Brief Description of the Drawings

FIG. 1 is a schematic illustration of an engine decarbonization system architecture in accordance with an embodiment of the disclosure.

FIG. 2 is a schematic illustration showing portions of a decarbonization system architecture in accordance with an embodiment of the present disclosure, in which an engine decarbonization unit associated with a decarbonization facility, location, or service station is configured for performing an engine decarbonization process on an automobile engine.

FIG. 3 is a block diagram showing portions of a local control unit for an engine decarbonization unit in accordance with an embodiment of the present disclosure. FIGs. 4 A - 4B are representative illustrations showing portions of a decarbonization process graphical user interface (GUI) in accordance with an embodiment of the present disclosure. Detailed Description

In the present disclosure, depiction of a given element or consideration or use of a particular element number in a particular FIG. or a reference thereto in corresponding descriptive material can encompass the same, an equivalent, or an analogous element or element number identified in another FIG. or descriptive material associated therewith. The use of "/" in a FIG. or associated text is understood to mean "and/or" unless otherwise indicated. The recitation of a particular numerical value or value range herein is understood to include or be a recitation of an approximate numerical value or value range (e.g., within +/- 20%, +/- 10%, +1-5%, +/- 2%, or +/- 1%). As used herein, the term "set" corresponds to or is defined as a non-empty finite organization of elements that mathematically exhibits a cardinality of at least 1 (i.e., a set as defined herein can correspond to a unit, singlet, or single element set, or a multiple element set), in accordance with known mathematical definitions (for instance, in a manner corresponding to that described in An Introduction to Mathematical Reasoning: Numbers, Sets, and Functions, "Chapter 1 1 : Properties of Finite Sets" (e.g., as indicated on p. 140), by Peter J. Eccles, Cambridge University Press (1998)). In general, an element of a set can include or be a system, an apparatus, a device, a structure, an object, a process, a physical parameter, or a value depending upon the type of set under consideration.

Aspects of a Representative Engine Decarbonization System Architecture

FIG. 1 is a schematic illustration of a representative engine decarbonization or decarburization system architecture 10 in accordance with an embodiment of the disclosure. In an embodiment, the engine decarbonization system architecture 10 includes at least one, and typically multiple (e.g., several or many) engine decarbonization or decarburization or units 100, each of which is associated with (e.g., located or accessible within) an engine decarbonization or decarburization facility, location, site, or service station 20a-c. A decarbonization facility 20 can perform decarbonization services on a predetermined number of engines 30 (e.g., vehicle engines), where each decarbonization service involves a decarbonization service routine or procedure that includes at least one decarbonization process or cycle, at any given time depending upon the number of engine decarbonization units 100 associated therewith or disposed therein, as further detailed below. Each decarbonization facility 20 can include at least one decarbonization facility computer system 25 (e.g., which includes a desktop, laptop, or tablet computer and a printer associated with a facility service desk), at which the owners of vehicles or machines who visit the decarbonization facility can communicate with decarbonization facility service personnel to check-in, register, and pay for a decarbonization process.

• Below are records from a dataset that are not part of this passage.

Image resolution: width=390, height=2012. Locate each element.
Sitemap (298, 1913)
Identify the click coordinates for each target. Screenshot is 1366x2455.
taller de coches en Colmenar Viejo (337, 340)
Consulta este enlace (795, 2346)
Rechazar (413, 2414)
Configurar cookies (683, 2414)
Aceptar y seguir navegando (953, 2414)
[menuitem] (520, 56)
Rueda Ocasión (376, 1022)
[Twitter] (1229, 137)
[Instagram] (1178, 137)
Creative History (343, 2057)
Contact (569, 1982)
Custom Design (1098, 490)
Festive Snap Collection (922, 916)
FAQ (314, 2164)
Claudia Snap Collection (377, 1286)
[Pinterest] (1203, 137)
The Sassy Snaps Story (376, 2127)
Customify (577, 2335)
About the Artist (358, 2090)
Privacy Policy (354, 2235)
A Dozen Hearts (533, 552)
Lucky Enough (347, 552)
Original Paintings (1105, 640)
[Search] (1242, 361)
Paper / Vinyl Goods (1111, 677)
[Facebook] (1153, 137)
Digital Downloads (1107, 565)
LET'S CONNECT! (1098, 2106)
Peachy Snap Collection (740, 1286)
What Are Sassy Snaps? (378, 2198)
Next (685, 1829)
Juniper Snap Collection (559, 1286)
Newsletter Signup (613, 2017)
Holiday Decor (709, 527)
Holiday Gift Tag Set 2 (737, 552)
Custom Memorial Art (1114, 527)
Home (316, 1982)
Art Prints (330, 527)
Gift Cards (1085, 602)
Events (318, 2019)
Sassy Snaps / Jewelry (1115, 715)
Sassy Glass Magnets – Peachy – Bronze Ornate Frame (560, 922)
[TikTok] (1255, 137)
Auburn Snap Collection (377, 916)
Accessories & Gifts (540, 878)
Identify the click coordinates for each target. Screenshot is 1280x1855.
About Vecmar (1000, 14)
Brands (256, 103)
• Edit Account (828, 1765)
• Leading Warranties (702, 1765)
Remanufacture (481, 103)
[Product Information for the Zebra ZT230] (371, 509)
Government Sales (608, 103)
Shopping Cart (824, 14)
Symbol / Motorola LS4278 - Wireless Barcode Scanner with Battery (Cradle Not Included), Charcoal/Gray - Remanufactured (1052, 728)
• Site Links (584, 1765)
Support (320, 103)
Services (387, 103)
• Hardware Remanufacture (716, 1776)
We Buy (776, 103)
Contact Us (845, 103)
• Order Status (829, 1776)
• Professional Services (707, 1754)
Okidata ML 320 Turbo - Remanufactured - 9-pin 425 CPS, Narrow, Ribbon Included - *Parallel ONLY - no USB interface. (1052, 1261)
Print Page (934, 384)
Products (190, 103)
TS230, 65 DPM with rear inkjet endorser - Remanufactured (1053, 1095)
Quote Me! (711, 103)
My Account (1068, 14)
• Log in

An engine decarbonization unit 100 is configured or configurable for controllably introducing or delivering hydrogen, which in various embodiments includes or is dry hydrogen provided, released, or releasable from a solid-state or dry hydrogen source such as a solid-state hydrogen cell, container, or canister, into an engine 30 during an engine decarbonization process. That is, in various embodiments, an engine decarbonization unit 100 is configured for introducing dry hydrogen sourced from a solid-state (e.g., metal hydride) hydrogen storage unit or device, rather than oxyhydrogen produced by way of electrolysis of water, into an engine 30. The controlled introduction of dry hydrogen, rather than oxyhydrogen, into an engine 30 during a decarbonization process can facilitate more predictable, more reliable, more controllable, and/or improved decarbonization process results (e.g., more controllable and/or more efficacious decarbonization process results relative to a given decarbonization process time). Each engine decarbonization unit 100 is further configured or configurable for monitoring, sampling, and/or analyzing engine exhaust gas components and/or parameters at one or more times (e.g., on a real-time or near-real-time basis) before, during, and/or after a decarbonization process, which can provide an indication of decarbonization process progress or efficacy and/or engine combustion efficiency at one or more times (e.g., indicating a change in engine combustion efficiency during or as a result of a decarbonization process).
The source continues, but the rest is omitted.